Written by Linda
October 18, 2008
Robert De Niro's The Good Shepherd is a cross between a bloated failure and a fascinating masterpiece. I'm not sure what went wrong when it was released (it could be that it came out with the similarly titled The Good German, which was a much lesser movie), but I can imagine the studio struggled to advertise an almost three-hour movie where the hero has no personality and is frankly more than a little unlikable. It bombed at the box office, and came up basically empty-handed at the end of awards season... but there is something about this odd epic that is worth a look on DVD.
The Good Shepherd traces the beginning of the U.S.'s Central Intelligence Agency (C.I.A.) through the eyes of a stolid and patriotic young man named Edward Wilson (Matt Damon). In the late 1930s, he is hamming it up as a student at Yale, being taken under the wing of a poetry teacher (Michael Gambon), and dating a sweet deaf co-ed named Laura (the exceptional Tammy Blanchard). Two things change his life: his acceptance to the secret Skull and Bones society, whose contacts will shape his professional life; and a one-night stand with a hottie named Clover (Angelina Jolie), the sister of one of his friends. Next thing you know, Clover is pregnant, Edward is rushed to abruptly dump Laura to marry Clover, and he is called off to serve his country in the European war. He is one of the young men that has been plucked from the respected high-ranks of prestigious schools to serve as a foreign intelligence agent during World War II. It is these same young men whom, after the war, are formed into the group that would become the C.I.A.

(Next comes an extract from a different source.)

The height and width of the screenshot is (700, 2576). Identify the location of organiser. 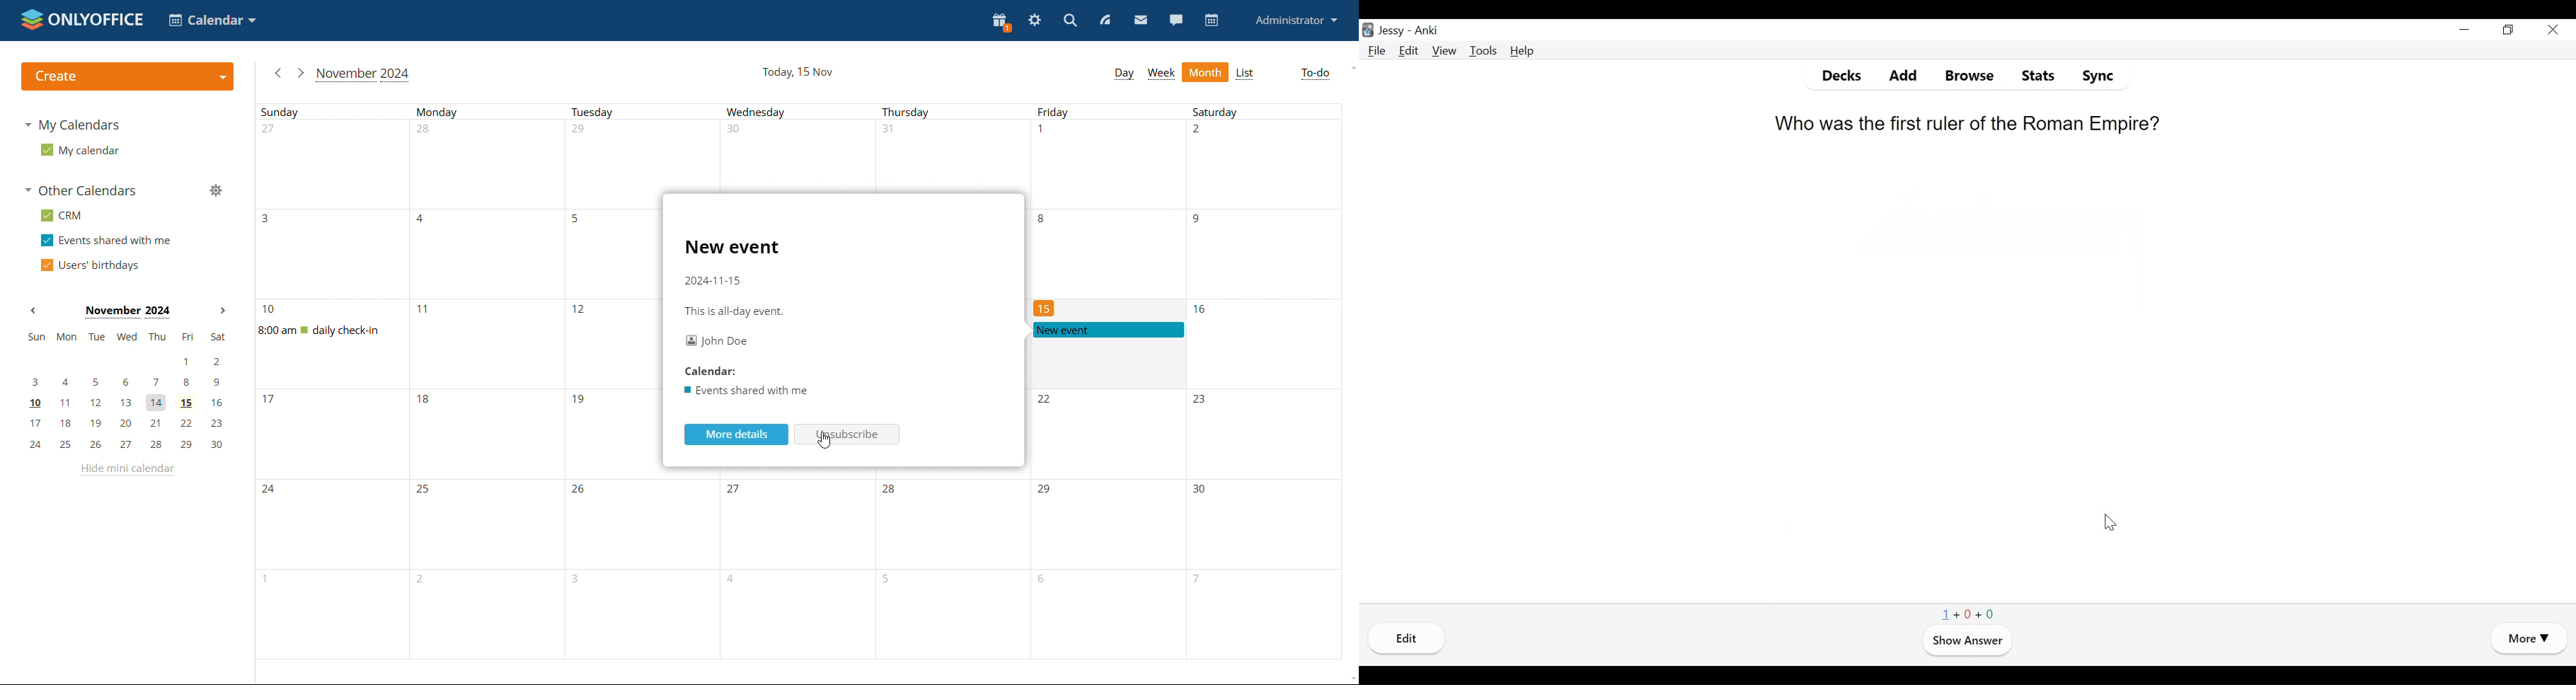
(715, 341).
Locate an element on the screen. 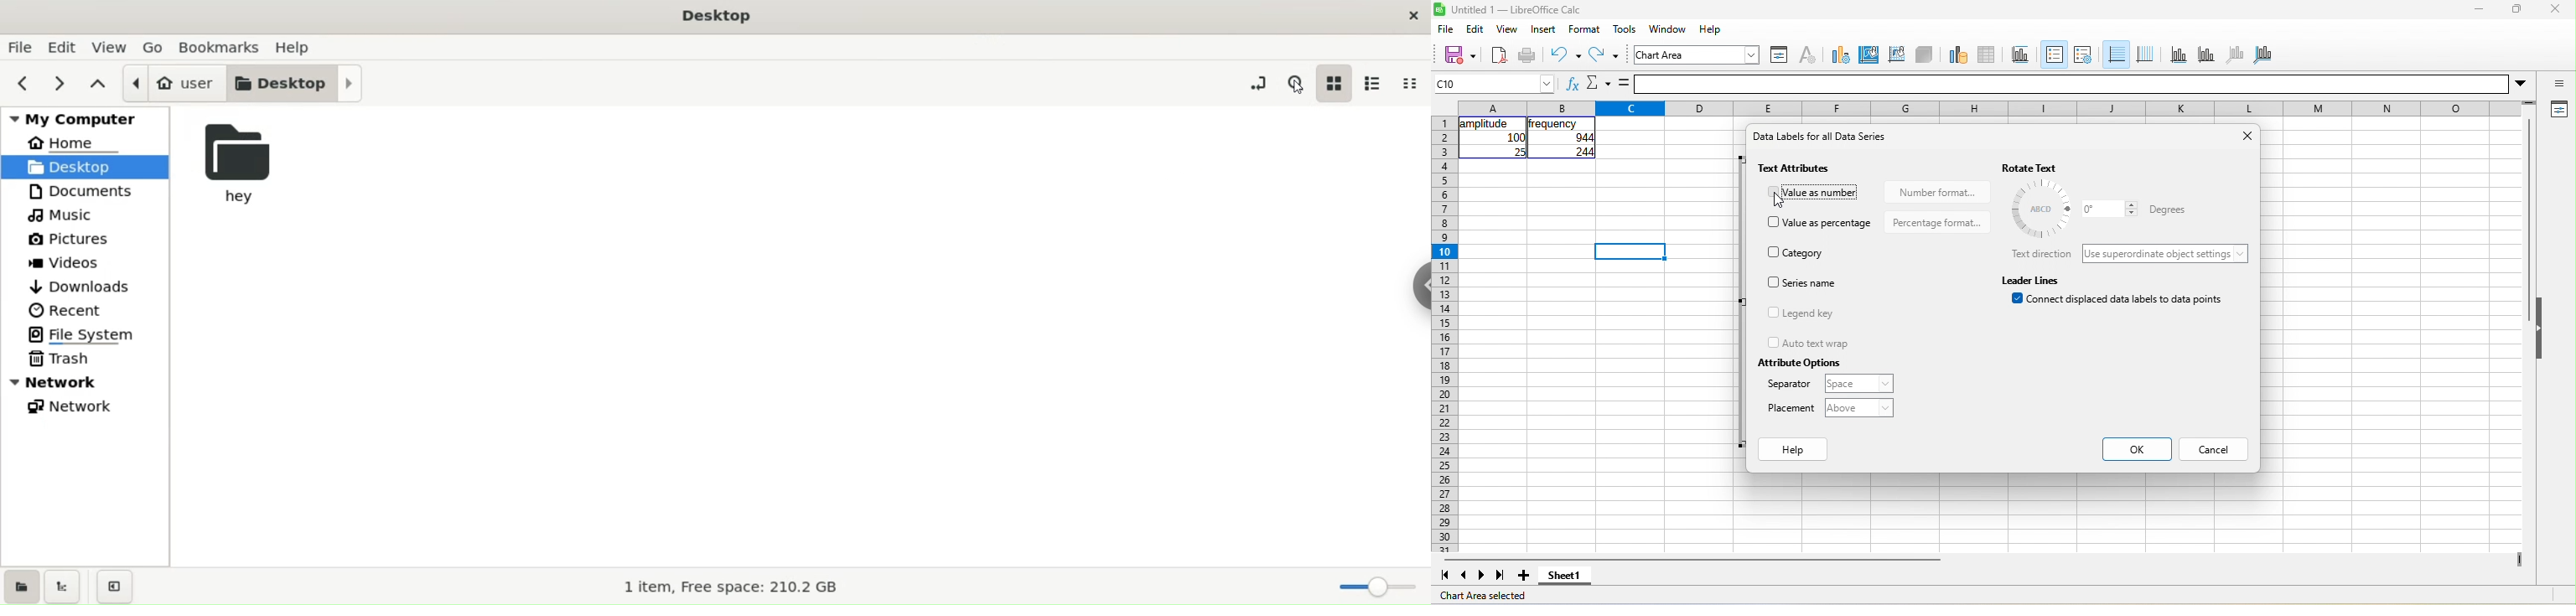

Damon plays Edward as a stick-in-the-mud man with no sense of humor. It is startling in the flashbacks to see the passion and openness he had as a young man, considering who (or what) he turns into. He is the man from black-and-white films, with fedora and trenchcoat, lurking in the shadows watching. It is not surprising that after returning from five years in Europe to a wife he barely knows that she finds she has nothing in common with him other than their child.
But despite such a controlled performance by Damon, where Edward almost appears to be a man without emotion, his character is compelling through the whole film. As his morals seem to slip away, you wonder if a crack in his veneer will ever appear. "Trust no one" is the recurring theme, but you still end up crossing your fingers that there will be one redeeming character that will throw the character of Edward into a tailspin.
At almost three hours long, the film at times certainly feels bloated. My friend was dissatisfied that a relatively flimsy mystery was meant to hold the whole structure of the film together, one which felt tacked-on to the main character's path. Also, there are many Russian agent names thrown around, which I had trouble keeping track of, despite some filmmaking tricks (like showing a printed name or constant name-dropping) to help the audience along. And a revelation about Edward's father comes too little, too late, minimizing the impact of a moment that is supposed to tie it all together.
The Good Shepherd spans over 20 years of Wilson's life, from 1939 to the early 1960s during the Bay of Pigs Cuban crisis. According to murmuring on the IMDb, apparently Robert DeNiro has threatened that he might not yet be done with the character of Edward Wilson. Will there be a sequel? Perhaps. Would I watch it? Heck, yes, I would. If post-World War II isn't juicy enough for a spy drama, imagine how the Cold War in its full glory would be!